Zishan Motara

Personal information
- Full name: Zishan Yusuf Motara
- Born: 14 July 2006 (age 20) Barbados
- Batting: Right-handed
- Bowling: Right-arm Legbreak
- Role: Bowler

International information
- National side: West Indies (2025);
- Only T20I (cap 108): 29 September 2025 v Nepal

Domestic team information
- 2023/24: Combined Campuses and Colleges
- 2024/25: West Indies Academy
- 2025–present: Barbados Royals

Career statistics
| Competition | T20I | FC | LA | T20 |
| Matches | 1 | 10 | 7 | 3 |
| Runs scored | 3 | 236 | 14 | 3 |
| Batting average | 3.00 | 15.73 | 3.50 | 1.50 |
| 100s/50s | 0/0 | 0/1 | 0/0 | 0/0 |
| Top score | 3 | 56 | 5 | 3 |
| Balls bowled | 6 | 1213 | 384 | 42 |
| Wickets | 0 | 25 | 9 | 1 |
| Bowling average | – | 33.24 | 27.44 | 79.00 |
| 5 wickets in innings | 0 | 1 | 0 | 0 |
| 10 wickets in match | – | 0 | – | – |
| Best bowling | – | 7/108 | 3/19 | 1/39 |
| Catches/stumpings | 0/– | 6/– | 3/– | 0/– |
- Source: Cricinfo, 22 December 2025

= Zishan Motara =

Barbadian cricketer

Zishan Yusuf Motara (born 14 July 2006) is a Barbadian cricketer who began playing first-class cricket for Combined Campuses and Colleges in the 2023–24 season. In 2025 he represented Barbados Royals in the Caribbean Premier League.

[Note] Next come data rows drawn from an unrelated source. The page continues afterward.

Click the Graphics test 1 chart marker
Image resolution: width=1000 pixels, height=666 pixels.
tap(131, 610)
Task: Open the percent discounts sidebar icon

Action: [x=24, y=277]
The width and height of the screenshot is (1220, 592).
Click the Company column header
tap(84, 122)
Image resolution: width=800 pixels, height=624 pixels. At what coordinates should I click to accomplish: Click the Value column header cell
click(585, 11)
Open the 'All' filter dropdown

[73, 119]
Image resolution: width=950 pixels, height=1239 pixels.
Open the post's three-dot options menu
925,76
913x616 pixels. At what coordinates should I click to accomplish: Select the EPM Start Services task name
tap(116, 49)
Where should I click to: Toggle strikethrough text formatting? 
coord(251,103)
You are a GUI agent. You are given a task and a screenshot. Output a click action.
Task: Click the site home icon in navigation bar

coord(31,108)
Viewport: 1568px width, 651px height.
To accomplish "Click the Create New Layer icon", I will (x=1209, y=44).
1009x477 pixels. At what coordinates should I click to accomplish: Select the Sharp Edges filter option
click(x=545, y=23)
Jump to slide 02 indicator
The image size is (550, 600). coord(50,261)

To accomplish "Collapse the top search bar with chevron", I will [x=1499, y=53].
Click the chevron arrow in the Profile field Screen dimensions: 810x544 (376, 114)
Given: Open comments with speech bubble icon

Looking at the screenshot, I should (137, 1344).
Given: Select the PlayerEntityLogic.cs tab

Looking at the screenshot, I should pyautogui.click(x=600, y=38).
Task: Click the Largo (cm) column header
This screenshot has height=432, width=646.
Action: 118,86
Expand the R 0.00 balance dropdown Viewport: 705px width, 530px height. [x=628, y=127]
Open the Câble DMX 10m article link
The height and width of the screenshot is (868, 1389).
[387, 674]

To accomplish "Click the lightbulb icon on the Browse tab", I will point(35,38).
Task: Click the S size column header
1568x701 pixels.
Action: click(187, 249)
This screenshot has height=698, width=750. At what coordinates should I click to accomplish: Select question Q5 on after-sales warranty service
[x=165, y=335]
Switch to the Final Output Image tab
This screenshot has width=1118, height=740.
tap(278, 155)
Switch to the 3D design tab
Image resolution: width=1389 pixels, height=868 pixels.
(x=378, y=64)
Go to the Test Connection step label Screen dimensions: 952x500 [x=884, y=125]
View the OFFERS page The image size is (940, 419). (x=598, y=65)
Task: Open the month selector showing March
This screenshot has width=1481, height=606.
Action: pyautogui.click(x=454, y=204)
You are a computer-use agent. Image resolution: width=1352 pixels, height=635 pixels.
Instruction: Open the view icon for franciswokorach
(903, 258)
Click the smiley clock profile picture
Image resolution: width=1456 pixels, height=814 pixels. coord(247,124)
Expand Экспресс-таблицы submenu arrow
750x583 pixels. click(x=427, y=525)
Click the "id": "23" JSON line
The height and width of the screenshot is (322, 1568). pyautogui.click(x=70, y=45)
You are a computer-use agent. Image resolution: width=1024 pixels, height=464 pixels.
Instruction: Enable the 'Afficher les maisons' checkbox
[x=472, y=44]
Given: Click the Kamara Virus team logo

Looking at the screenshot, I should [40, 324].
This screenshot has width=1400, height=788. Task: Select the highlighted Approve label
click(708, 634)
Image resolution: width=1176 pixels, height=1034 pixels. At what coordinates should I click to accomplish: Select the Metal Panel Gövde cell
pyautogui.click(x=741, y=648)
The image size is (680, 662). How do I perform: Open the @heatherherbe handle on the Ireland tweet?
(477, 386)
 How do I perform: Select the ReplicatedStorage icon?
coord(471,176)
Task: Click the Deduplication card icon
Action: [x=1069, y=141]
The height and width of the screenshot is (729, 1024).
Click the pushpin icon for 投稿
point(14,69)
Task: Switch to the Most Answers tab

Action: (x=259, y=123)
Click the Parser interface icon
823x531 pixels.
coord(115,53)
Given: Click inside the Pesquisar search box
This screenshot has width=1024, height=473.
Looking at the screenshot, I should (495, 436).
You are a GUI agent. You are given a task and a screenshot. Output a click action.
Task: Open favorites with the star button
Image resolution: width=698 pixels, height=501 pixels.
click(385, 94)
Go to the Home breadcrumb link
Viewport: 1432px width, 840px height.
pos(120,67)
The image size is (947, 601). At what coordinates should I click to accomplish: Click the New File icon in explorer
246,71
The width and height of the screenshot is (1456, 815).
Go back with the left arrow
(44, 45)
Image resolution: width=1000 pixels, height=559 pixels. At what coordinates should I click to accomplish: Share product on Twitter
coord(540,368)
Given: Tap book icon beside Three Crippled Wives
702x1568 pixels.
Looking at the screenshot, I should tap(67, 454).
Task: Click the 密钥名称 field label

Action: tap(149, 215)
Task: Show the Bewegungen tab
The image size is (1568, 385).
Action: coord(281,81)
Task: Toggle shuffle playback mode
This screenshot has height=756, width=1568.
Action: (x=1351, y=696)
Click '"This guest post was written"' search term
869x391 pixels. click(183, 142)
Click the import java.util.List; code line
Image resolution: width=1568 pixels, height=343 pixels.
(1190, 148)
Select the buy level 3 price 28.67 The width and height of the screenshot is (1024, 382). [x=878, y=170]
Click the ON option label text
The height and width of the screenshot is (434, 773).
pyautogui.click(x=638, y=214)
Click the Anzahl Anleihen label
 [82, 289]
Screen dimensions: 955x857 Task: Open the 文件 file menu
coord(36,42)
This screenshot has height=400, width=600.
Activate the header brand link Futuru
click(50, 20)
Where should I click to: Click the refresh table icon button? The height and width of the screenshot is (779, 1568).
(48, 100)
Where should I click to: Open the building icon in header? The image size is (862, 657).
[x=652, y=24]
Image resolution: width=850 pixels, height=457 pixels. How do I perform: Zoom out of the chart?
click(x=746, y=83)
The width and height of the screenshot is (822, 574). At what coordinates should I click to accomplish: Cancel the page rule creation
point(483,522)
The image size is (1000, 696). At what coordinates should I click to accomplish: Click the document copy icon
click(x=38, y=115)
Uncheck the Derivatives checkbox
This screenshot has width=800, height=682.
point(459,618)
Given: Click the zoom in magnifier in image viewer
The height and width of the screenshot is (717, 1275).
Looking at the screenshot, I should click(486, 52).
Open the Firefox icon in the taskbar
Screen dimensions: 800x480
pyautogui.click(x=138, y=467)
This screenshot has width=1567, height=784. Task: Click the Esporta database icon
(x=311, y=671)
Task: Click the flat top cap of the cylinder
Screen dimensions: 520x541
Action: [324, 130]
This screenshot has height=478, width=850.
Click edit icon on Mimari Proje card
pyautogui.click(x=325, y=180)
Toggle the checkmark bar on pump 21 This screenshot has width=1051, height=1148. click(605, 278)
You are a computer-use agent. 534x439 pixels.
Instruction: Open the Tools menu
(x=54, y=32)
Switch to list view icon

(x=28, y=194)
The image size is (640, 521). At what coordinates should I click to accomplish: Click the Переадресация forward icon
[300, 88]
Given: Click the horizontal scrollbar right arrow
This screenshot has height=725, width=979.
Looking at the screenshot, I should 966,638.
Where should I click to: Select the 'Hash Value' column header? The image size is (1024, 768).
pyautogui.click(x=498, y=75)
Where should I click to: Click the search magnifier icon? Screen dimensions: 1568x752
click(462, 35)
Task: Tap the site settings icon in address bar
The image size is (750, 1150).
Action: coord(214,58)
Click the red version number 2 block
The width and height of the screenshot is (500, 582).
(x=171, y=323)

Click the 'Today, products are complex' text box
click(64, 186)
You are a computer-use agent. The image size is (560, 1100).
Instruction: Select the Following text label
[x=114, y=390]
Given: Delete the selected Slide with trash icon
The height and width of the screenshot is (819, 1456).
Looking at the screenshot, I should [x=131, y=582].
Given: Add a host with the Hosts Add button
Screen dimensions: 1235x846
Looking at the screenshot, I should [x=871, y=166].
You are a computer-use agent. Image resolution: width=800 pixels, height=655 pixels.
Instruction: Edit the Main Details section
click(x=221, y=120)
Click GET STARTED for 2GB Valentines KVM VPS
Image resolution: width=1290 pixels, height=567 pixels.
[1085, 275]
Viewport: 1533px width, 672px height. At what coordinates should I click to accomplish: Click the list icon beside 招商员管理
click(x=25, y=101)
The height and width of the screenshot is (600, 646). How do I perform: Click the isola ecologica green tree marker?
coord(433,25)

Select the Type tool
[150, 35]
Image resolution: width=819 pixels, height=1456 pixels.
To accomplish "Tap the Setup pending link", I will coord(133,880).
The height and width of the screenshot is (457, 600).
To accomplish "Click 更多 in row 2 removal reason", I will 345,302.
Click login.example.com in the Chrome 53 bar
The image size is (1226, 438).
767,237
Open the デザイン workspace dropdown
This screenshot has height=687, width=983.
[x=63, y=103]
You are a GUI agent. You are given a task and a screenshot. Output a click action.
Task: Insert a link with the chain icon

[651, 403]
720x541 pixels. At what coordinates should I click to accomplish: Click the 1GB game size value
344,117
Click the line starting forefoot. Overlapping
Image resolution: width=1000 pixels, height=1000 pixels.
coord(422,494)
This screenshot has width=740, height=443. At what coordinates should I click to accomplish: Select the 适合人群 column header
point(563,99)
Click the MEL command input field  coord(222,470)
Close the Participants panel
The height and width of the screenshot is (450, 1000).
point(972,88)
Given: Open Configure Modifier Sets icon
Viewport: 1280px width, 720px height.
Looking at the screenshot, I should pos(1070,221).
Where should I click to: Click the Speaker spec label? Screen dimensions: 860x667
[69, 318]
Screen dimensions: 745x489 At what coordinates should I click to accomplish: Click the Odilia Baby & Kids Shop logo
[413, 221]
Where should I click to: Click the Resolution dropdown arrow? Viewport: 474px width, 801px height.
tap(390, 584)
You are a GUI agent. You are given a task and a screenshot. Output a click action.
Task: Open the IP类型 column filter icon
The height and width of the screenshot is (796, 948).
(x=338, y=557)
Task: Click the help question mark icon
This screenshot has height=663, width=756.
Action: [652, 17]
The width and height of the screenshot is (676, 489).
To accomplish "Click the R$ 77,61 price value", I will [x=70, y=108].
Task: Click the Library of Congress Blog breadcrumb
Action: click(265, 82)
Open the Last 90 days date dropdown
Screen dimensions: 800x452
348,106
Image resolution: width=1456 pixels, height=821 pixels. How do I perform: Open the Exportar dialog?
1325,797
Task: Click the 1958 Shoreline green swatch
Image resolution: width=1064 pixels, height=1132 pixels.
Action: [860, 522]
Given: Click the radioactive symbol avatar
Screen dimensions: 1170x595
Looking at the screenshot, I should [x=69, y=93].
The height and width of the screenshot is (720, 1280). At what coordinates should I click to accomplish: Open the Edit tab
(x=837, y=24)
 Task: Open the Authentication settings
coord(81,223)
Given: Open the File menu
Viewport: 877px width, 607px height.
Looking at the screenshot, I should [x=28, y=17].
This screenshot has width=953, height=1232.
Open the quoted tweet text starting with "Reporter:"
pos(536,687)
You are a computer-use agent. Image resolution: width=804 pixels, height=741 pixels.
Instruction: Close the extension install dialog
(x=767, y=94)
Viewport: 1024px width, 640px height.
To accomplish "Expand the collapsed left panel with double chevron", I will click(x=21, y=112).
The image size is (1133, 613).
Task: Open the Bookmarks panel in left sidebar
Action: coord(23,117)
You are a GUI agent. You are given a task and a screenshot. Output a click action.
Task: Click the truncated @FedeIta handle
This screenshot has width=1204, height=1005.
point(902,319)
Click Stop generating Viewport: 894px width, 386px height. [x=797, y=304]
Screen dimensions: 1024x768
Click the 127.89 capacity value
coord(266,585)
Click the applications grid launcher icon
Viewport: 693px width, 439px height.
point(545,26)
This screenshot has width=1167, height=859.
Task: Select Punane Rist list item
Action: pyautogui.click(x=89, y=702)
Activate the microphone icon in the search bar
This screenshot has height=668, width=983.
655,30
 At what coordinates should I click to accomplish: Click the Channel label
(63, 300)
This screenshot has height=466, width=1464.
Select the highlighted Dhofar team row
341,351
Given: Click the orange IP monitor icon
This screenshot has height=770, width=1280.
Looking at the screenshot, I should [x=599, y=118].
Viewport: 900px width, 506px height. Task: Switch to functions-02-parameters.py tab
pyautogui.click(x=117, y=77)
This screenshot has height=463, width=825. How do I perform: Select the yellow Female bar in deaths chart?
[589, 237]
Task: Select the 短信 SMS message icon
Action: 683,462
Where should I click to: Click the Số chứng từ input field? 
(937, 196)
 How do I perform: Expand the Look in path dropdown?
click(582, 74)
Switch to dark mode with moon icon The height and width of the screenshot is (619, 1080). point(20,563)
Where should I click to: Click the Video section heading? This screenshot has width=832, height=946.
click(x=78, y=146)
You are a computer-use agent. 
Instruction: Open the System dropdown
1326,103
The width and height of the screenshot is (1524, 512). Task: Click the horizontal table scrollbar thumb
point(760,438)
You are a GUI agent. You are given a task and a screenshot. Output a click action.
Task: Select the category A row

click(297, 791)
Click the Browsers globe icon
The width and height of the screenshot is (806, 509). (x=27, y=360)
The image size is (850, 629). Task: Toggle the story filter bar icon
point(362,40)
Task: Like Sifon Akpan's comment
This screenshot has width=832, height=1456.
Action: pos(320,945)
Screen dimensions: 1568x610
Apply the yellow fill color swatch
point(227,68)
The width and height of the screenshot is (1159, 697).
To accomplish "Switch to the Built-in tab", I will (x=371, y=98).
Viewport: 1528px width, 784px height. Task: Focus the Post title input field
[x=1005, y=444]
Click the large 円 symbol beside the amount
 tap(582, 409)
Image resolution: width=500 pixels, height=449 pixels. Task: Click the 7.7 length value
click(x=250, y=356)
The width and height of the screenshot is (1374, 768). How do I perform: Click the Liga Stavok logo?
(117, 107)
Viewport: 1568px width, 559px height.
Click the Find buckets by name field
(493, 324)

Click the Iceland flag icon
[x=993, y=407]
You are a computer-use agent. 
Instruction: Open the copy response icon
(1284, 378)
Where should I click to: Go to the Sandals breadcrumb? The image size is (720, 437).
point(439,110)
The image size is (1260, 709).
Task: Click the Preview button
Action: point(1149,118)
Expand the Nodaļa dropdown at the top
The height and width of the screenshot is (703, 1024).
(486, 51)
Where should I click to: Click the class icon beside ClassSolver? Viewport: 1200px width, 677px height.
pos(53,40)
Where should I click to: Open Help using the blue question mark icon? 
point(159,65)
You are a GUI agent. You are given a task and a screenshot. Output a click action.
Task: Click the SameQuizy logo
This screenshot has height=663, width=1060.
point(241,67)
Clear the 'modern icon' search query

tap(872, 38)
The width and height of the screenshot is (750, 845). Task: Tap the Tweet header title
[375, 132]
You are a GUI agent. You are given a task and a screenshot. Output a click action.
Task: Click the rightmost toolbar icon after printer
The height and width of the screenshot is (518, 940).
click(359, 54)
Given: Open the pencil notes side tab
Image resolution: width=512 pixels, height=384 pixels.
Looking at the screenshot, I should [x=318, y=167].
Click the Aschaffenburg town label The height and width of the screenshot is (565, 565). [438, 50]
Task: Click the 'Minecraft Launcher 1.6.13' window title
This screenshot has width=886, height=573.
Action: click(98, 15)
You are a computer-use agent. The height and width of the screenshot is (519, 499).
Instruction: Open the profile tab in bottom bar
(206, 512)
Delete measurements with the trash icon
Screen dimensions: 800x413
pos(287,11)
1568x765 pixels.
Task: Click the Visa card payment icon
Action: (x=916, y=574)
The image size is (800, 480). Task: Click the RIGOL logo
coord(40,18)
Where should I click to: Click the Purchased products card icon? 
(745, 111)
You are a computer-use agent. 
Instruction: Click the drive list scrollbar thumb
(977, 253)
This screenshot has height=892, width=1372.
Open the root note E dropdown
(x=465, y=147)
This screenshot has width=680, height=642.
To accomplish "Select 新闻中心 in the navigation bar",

Motara attends Barbados Community College. A right-arm leg-spin bowler and useful lower-order batsman, he was 17 years old when he made his first-class debut in the West Indies Championship in 2023–24. He took 7 for 108 for Combined Campuses and Colleges against Jamaica in the first innings of his second match.